A professor from Yale University has written a book titled ‘The Sweet Spot,’ so coming along just after I published my own little ‘sweet spot’ poem, his long piece is timely in terms of these Roads To Joy musings.
He suggests that it’s only by experiencing pain and suffering that we can find meaning, and thereby happiness, in our lives. That a hedonistic search for pleasure and comfort is counter-productive. That, in other words, we find ourselves when we lose ourselves in something greater, some sort of meaningful activity, in response to challenges we face.
I think, personally, that rather than folks actually searching out the tribulations, they arrive upon us willy-nilly, and as life goes on we simply can’t avoid them.

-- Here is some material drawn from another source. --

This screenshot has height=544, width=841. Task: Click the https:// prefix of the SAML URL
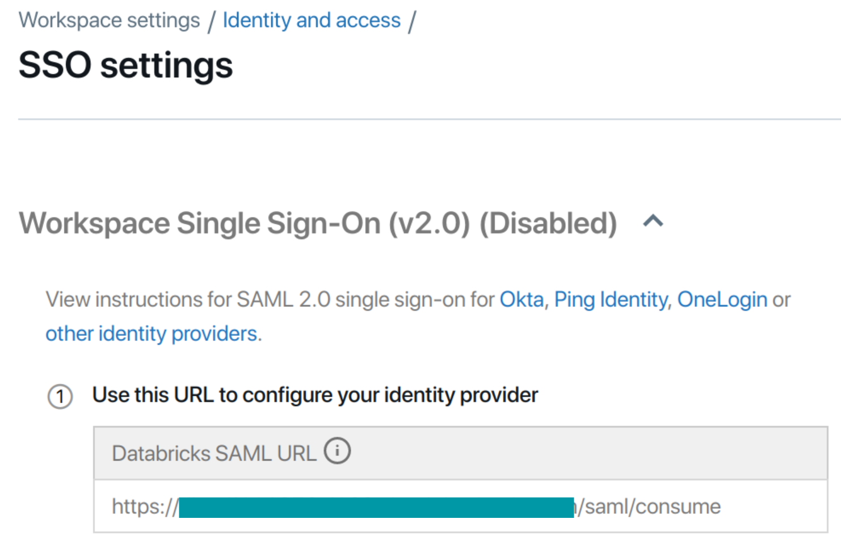145,507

But if I take the psychology professor Paul Bloom’s point, that troubles and personal strife aren’t something to run away from, but rather to embrace, to work through, then his thesis makes some reasonable sense.

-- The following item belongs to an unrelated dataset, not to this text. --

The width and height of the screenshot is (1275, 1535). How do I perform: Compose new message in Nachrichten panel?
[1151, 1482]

I do not think, for example, that the monks who pursued a life of penance and a diet of gannets, on the sheer rock island of Skellig Michael, off the Dingle peninsula in Eire — I cannot think they were what we might call ‘happy.’ Nor can I really believe that self-flagellants experienced joy. But when hard times are thrust upon us, as seems to be an inevitable component of life, I think we can grow towards happiness by dealing with them. The challenge, as humans, must be not to be broken by the trials of life.
How much easier said than done such a sentiment is, of course. But perhaps it can help, as we struggle along, to maintain a sense of hope, a realisation that in dealing with these hardships, we might have a better chance of finding joy than if they hadn’t been visited upon us.
Another way of saying much the same thing, of course, is that behind every cloud there’s a silver lining. And that’s been folk wisdom for a lot longer than a psychology professor’s revisionist ideas on the best pursuit of happiness.